Three scales were included to assess the construct validity of the survey, called the T1-Diabetes Distress Scale (T1-DDS). The Patient Health Questionnaire-8 (PHQ-8) (Kroenke, Spitzer, & Williams, 2001) contains 8 items that assess depressive symptoms linked to DSM-V criteria for Major Depressive Disorder (alpha = .89). The suicide item was omitted. The World Health Organization-5 (WHO-5) is a 5-item scale that assesses quality of life (Hajos et al., 2013) (alpha = .86). The 18-item Worry subscale of the Hypoglycemia Fear Survey-II (HFS-W) assesses worries and concerns specifically related to hypoglycemia (Gonder-Frederick et al., 2011) (alpha = .94).
2.2 Data analysis
Following completion of the qualitative interview that yielded 59 survey items, exploratory principal components factor analyses (EFA) using both orthogonal (Varimax) and oblique (Promax) rotations were specified with the U.S. data and conducted with SPSS software (PASW Statistics, v. 19). Once a final factor solution was accepted with the U.S. data, a confirmatory factor analysis (CFA) was undertaken with both the U.S. and Canadian samples, using Mplus software (v. 6.11) (Muthen & Muthen, 2012).

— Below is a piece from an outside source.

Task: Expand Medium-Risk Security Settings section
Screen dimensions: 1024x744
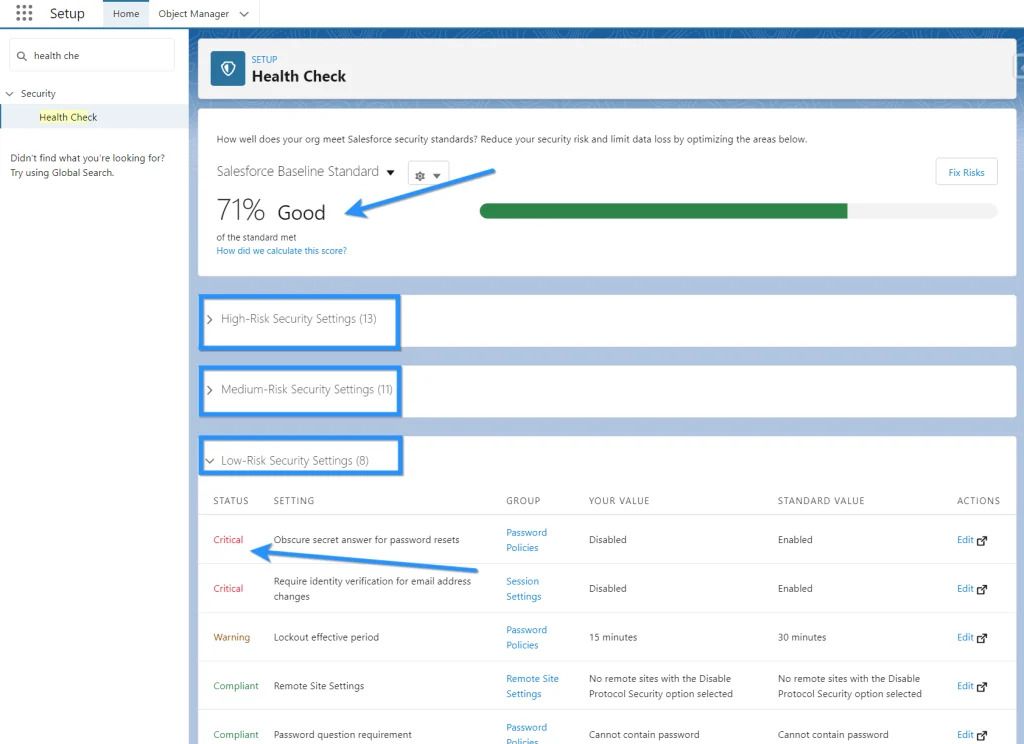Action: [210, 390]
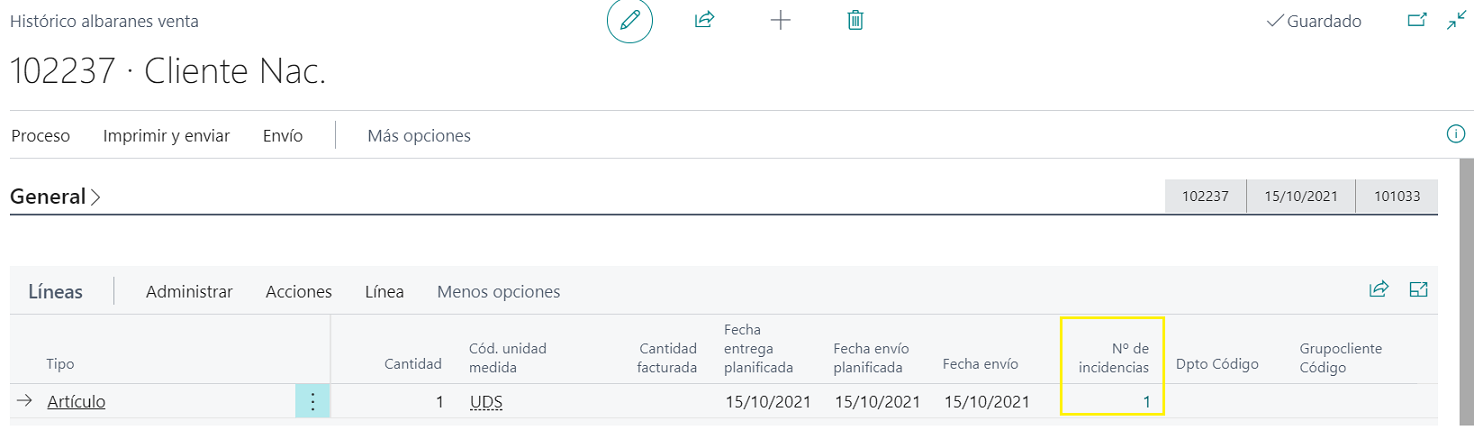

DD subscales were created from the two datasets by averaging across items in each factor. Internal consistency of subscales was determined by Cronbach’s alpha (Cronbach, 1951) and 9-month test-retest reliability was determined by Pearson correlation. To determine construct validity, Pearson correlation coefficients were generated between the T1-DDS scales and the PHQ-8, number of complications, WHO-5, HbA1C, BMI, and HFS-W measures.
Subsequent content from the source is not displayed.